TASK ITEM: Carry on the post below about anxiety and trust in therapy, picking up right after its final sentence.

═════ EXTRACT

Hi incognito... I'm sorry you are so frustrated over this. I also do this at times. Not often but I seem to need warm up time and then (especially with my current T) time is up! And I'm angry at myself and frustrated and scared. I get scared that I cannot "do" therapy the right way and I feel stuck and paralyzed and my anxiety gets ramped up and no good at all comes from this.
A few things that I have realized....first... perhaps I am not yet ready to do abreactive work (the deep trauma processing stuff) and I still need time to develop the trust with my T that he won't abandon me, reject me, or get angry or disgusted with me. So I have accepted that I'm still in stage one which is building the basic trust and comfort with my T. This, according to research, is the longest stage and often the most difficult for those of us who have been badly wounded or abused.
With the help of my T we have realized that I have SO much anxiety when I go in to see him that it blocks me from telling him what I need to. It also blocks the attachment at times... especially allowing myself to feel the care from HIM and allowing his attachment to me. It's so hard to take in his postive feelings for me and I just don't know what to do with them... we are working on this.

══════════
═════ DATA SECTION

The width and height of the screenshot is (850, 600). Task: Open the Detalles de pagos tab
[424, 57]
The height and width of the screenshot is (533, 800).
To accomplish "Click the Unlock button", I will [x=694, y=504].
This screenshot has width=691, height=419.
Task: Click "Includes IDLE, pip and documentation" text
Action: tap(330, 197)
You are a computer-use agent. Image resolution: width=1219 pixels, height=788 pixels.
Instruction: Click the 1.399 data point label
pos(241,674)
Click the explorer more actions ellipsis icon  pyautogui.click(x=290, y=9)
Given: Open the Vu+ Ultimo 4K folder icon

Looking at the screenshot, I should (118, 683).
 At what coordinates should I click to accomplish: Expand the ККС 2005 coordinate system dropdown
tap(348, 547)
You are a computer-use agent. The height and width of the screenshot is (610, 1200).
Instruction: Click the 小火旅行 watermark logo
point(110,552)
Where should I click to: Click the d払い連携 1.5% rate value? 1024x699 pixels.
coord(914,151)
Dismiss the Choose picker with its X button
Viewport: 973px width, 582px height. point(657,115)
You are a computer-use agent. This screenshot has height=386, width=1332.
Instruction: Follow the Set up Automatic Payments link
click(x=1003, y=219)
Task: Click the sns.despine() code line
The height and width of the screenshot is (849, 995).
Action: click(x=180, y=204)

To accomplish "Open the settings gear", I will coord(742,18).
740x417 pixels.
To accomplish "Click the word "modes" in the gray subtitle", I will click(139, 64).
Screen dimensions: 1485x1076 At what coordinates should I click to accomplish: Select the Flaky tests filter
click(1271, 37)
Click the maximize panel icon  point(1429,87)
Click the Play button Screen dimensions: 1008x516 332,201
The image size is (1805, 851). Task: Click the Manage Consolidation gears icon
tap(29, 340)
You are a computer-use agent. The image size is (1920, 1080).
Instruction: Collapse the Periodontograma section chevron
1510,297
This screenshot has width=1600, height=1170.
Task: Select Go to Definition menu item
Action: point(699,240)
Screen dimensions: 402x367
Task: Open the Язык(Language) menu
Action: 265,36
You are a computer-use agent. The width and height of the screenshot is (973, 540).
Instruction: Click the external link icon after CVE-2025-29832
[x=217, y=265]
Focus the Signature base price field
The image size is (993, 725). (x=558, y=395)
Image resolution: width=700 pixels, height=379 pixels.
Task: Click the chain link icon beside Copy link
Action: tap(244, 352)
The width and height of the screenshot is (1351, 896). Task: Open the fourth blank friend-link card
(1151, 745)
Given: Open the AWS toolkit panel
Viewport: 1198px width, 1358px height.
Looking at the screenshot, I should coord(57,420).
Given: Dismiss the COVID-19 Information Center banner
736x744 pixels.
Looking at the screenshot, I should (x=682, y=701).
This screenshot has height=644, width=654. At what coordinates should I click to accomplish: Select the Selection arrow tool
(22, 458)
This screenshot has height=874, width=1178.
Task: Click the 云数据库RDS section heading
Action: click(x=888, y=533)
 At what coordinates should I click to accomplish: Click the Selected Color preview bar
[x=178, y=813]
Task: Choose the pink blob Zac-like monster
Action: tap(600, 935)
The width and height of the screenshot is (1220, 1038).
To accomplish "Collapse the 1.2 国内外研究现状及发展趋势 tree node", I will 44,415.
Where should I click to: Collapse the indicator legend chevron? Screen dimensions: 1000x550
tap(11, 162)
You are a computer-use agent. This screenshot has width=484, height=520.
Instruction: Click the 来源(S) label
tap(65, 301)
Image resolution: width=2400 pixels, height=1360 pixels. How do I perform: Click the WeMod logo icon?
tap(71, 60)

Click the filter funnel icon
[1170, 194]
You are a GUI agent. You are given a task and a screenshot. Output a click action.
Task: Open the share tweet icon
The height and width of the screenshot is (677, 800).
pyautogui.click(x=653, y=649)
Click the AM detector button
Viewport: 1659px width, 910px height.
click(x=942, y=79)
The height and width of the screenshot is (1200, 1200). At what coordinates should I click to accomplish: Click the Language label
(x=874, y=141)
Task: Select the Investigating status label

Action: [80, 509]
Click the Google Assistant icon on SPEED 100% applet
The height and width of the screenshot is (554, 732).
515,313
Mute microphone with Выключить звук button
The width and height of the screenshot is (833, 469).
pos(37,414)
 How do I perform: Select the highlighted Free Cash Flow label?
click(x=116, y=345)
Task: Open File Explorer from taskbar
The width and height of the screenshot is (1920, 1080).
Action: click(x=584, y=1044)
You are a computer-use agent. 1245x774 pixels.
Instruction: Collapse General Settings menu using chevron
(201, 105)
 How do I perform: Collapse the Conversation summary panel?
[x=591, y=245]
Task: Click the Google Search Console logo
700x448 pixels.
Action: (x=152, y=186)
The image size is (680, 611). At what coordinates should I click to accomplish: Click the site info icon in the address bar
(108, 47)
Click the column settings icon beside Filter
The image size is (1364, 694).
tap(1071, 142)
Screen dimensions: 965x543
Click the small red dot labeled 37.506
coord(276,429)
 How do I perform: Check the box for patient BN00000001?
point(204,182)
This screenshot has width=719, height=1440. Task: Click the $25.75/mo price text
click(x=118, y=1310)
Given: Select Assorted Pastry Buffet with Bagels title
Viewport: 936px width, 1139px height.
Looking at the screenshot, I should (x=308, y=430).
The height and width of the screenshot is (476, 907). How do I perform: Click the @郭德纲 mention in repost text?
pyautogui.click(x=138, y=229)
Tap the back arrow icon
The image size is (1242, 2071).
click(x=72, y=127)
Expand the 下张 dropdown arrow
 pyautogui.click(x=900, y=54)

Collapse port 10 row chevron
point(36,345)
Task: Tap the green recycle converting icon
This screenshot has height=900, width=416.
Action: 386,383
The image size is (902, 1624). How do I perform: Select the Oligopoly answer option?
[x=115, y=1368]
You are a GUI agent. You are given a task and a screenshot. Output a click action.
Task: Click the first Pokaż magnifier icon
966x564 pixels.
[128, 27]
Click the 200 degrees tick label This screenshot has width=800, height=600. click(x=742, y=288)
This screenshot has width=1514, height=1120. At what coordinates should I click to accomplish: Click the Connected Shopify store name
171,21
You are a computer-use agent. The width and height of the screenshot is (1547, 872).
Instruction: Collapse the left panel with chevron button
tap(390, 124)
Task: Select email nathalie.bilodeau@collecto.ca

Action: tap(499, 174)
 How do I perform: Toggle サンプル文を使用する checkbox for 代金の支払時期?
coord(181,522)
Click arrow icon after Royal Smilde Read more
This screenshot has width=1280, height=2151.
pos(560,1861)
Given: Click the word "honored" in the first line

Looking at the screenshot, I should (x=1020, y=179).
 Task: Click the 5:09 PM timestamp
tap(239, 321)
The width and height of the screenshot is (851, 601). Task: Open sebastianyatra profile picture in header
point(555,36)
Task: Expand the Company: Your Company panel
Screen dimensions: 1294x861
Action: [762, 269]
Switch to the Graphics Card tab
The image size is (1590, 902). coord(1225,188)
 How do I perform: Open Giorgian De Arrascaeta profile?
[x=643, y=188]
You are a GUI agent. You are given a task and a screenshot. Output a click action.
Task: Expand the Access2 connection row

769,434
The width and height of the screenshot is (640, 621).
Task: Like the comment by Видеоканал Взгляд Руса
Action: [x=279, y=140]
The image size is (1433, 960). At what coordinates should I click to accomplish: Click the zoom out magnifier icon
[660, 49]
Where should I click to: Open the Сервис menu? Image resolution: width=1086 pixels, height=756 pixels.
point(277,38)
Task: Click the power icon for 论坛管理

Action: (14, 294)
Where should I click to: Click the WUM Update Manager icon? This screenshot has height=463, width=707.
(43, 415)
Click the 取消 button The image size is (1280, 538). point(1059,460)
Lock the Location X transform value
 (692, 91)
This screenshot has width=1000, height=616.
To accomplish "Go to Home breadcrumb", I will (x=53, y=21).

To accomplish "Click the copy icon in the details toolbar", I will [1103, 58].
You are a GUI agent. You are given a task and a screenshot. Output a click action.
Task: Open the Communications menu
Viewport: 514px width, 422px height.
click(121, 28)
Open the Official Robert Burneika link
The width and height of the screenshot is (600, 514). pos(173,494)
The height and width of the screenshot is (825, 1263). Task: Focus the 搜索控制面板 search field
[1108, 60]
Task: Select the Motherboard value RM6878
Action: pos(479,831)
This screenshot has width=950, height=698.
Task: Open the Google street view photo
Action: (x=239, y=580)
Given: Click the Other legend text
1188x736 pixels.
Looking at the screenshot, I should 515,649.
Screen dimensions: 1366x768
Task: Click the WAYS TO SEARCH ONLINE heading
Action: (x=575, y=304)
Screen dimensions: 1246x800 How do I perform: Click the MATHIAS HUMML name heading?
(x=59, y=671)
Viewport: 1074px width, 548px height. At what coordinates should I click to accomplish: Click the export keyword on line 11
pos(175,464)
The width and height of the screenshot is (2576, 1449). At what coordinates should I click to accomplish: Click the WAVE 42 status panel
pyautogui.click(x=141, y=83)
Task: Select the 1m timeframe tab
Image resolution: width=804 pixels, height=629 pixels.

══════════

ANSWER SECTION:
So for now, to take some pressure off, we are just doing some background/history discussions. I'm telling him about me, the less threatening things that he does not really know. Some of it is light and some of it are small vignettes of sad/bad times as a child. This allows me to test him and see that he is safe and it also gives him what he needs (informtion) in order to best help me heal.
So maybe you are just being to hard on yourself and expecting too much. It could take years to build to the level of trust where you can walk in and just spill all you need to say. Maybe it's okay for now to just stick to day to day issues and occassionally throw in a vignette from the past. Is there a reason you are pushing yourself so hard? Are you in a rush to get out of therapy? I can understand the need to move quickly if you are in pain but then again, you don't want to overwhelm yourself either and end up in a very dysregulated state.
My T tells me that nothing I tell him is useless or wasted stuff. I'm working on believing that and in believing that it will get easier in time. I wish you could believe that too.